Parágrafo Único - O atendimento educacional às crianças de que trata o caput deste artigo será realizado na modalidade de atendimento domiciliar, mediante avaliação a ser realizada pela Secretaria Municipal de Educação, ficando administrativa e pedagogicamente vinculada à UMEAH mais próxima da residência da criança atendida.

Art. 3º A Secretaria Municipal de Educação deverá estabelecer as diretrizes didático-pedagógicas para o funcionamento da UMEAH.

§ 1º. Cada UMEAH construirá seu Projeto Pedagógico, em consonância com as diretrizes didático-pedagógicas de que trata o caput deste artigo

§ 2º. Cada UMEAH terá seu funcionamento regido por Regimento Escolar, próprio a ser instituído pela Secretaria Municipal de Educação em parceria com a Secretaria Municipal de Saúde.

Art. 4º Aos servidores designados para exercício na UMEAH ou para o atendimento educacional domiciliar, em efetivo exercício da função, ficam assegurados todos os direitos e garantias atinentes ao profissional que desempenha atividades de magistério, bem como aqueles direitos que possa adquirir em função do exercício profissional em ambiente hospitalar.

Art. 5º- A Secretaria Municipal de Educação deve garantir os recursos materiais e financeiros, bem como a lotação dos servidores necessários ao pleno funcionamento de cada UMEAH.
Parágrafo Único - A equipe docente e a equipe gestora de cada UMEAH serão compostas por profissionais de educação do quadro efetivo da Secretaria Municipal de Educação, que tenham habilitação ou formação em serviço que atenda às necessidades da demanda pedagógica.

Art. 6º A municipalidade terá o prazo de 12 meses a contar da publicação desta Lei para atender às suas determinações.

Art. 7º A presente Lei entra em vigor na data de sua publicação, revogando-se todas as atribuições em contrário.

......................, .............de.................de.....................

Prefeito







Bibliografia consultada:

AROSA, Armando C. e SCHILKE, Ana Lucia (orgs).

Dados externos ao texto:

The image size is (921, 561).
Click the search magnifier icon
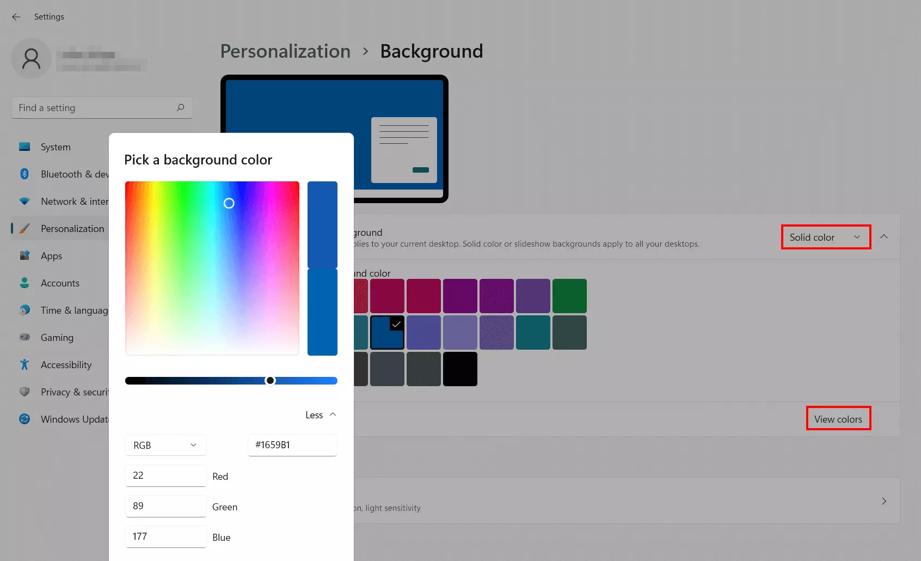pyautogui.click(x=180, y=108)
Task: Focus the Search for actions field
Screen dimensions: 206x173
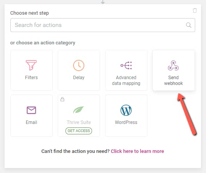Action: (x=103, y=25)
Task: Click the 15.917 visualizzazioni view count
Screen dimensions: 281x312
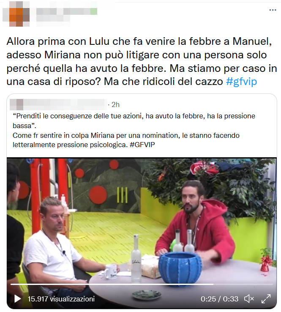Action: (61, 299)
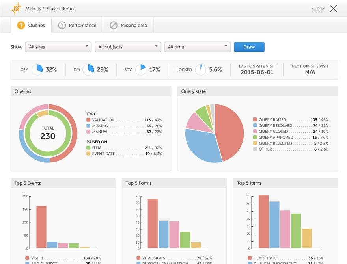Click the LOCKED 5.6% pie indicator
Image resolution: width=347 pixels, height=264 pixels.
point(200,69)
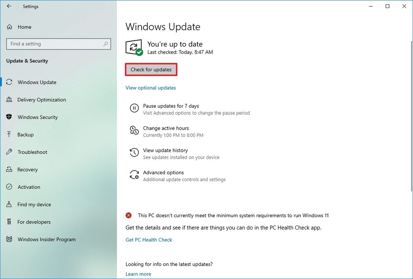Open Windows Insider Program settings
The image size is (413, 279).
pyautogui.click(x=9, y=239)
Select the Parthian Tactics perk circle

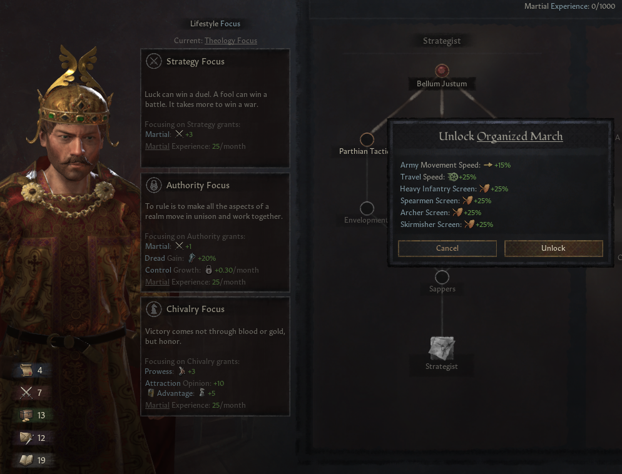point(367,139)
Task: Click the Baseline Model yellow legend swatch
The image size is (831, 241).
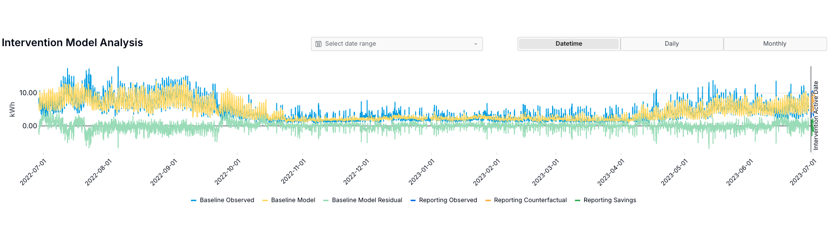Action: click(x=265, y=200)
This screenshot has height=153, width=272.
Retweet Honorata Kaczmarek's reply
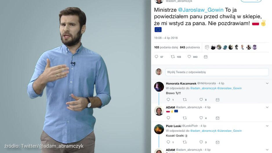point(185,100)
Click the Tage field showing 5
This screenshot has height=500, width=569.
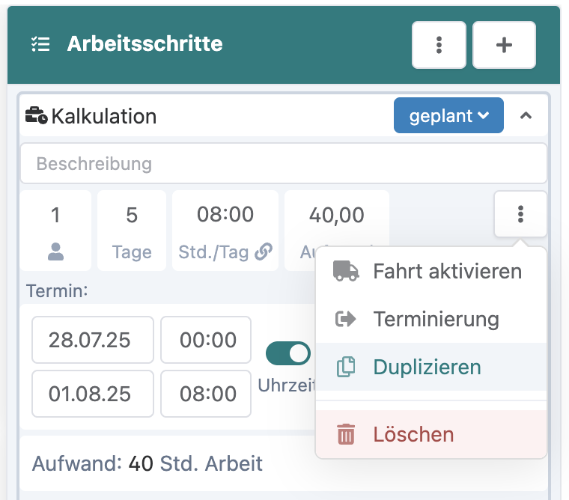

A escola no hospital: espaço de experiências emancipadoras. Niterói: Intertexto, 2007.
__________ Quando a escola é no hospital. Niterói: Intertexto, 2008.

BRASIL. Constituição Federal. Disponível em http://www.planalto.gov.br/ccivil_03/constituicao/Constituiçao_Compilado.htm

_________Lei nº 9.394 de 1996. Disponível em http://www.planalto.gov.br/ccivil_03/LEIS/l9394.htm

_________Lei nº 8.069 de 1990; Disponível em http://www.planalto.gov.br/ccivil/LEIS/L8069.htm

_________ Resolução CNE/CEB Nº 2 de 2001. Disponível em http://portal.mec.gov.br/cne/arquivos/pdf/CEB0201.pdf
_________ Ministério da Educação. Classe hospitalar e atendimento pedagógico domiciliar : estratégias e orientações. / Secretaria de Educação Especial. – Brasília : MEC ; SEESP, 2002.